Wednesday, October 7, 2009

Ouch

Third day in a row doing real training wish SB at the school. When I am on my own in LA I do try to push myself to the point where all I want to do is vomit, cry, then slip into a merciful coma, but it's just not the same.

There is no one to  stand on my oversplits until my butt lands gently on the floor like a diver touching down at 100 feet.

No one to say "You can't go home until you do a successful tuck-up" and then hold me to it as my arms shake and I continually knock my head against the wall when they give out.

In LA there are no other contortionists at the gym, so hanging out in pretzel with my feet on the floor is impressive to all the aerial students, and I get to feel like a bendy rock star. Even when I know I could push myself further, no one else does. So sometimes, just a little, I cheat. I only stack up two mats for oversplits, when I know that I should stack up a third since the mats are so squashed from years of pounding bodies that I can easily sit on the floor with only two. I don't always do my full pretzel routine, pushing my hands forward so that all of my weight is on my chin and neck, because it makes my breathing difficult and I get panicky. As a result, I am not pushing hard enough into those areas of my body where the fear is hiding.

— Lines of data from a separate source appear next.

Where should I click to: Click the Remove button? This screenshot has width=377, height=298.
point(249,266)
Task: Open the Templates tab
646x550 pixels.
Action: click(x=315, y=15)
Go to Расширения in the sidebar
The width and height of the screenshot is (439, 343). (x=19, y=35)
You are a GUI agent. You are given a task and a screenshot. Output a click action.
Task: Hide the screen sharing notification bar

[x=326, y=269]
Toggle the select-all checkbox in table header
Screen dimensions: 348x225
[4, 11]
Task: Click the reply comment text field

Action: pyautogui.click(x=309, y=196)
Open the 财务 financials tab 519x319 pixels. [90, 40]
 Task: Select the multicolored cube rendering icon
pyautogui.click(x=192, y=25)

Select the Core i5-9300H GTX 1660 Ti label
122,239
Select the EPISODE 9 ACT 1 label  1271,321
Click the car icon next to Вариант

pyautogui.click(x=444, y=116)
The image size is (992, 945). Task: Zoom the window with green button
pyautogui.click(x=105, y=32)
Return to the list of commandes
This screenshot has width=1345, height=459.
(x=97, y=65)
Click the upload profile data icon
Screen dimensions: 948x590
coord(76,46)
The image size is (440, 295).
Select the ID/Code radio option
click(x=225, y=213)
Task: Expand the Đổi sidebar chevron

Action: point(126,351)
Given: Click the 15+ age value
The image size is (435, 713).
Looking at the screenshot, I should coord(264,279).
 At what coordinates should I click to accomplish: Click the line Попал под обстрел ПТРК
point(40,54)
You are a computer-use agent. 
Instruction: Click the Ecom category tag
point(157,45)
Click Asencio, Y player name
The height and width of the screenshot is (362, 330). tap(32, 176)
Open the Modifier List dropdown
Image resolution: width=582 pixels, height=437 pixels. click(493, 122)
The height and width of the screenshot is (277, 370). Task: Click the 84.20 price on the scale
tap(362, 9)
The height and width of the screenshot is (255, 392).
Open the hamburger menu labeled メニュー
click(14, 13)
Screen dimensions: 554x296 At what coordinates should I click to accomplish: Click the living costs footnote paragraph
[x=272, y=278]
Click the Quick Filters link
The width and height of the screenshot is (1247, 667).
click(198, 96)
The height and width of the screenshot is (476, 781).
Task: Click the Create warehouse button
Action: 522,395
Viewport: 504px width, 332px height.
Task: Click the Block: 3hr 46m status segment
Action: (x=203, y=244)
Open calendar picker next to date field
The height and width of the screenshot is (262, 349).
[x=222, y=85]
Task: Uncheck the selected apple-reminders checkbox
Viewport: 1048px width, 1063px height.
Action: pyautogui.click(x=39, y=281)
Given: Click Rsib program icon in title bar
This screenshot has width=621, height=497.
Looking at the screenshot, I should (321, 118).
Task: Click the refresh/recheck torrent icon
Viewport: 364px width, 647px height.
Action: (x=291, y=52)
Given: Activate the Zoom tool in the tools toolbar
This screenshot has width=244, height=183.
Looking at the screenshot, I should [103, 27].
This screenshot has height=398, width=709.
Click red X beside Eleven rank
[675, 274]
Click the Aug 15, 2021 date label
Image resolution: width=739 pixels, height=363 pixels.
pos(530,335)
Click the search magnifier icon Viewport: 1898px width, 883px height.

I can point to the things that scare me:


  • Wrapping my feet into my armpits to prepare for push-ups, when all of my weight is on my chin and I have to use my abs to push my butt forward, squeeze my knees in, and not fall over.
  • Snake in pretzel with arms up, again with the weight on the chin, off balance, total compaction of the upper back
  • Dangling my feet off the edge of the table in pretzel
  • Catch ankles, just because some days my lower back will not go and I feel off balance, and because it hurts my lower back and shoulders like they are full of gravel
  • And last, but certainly not least, those damned handstands

Training with SB makes me appreciate how much harder I need to push, so that when I am up here it doesn't feel like such a big stretch (no pun intended). Today, after four hours, I was a spot on the carpet. Still, I do hold out hope that I can train my hips to relax, my body to balance, and one day achieve some beautiful handstands and, the holy grail, mouthpiece. Yes, one day, mouthpiece.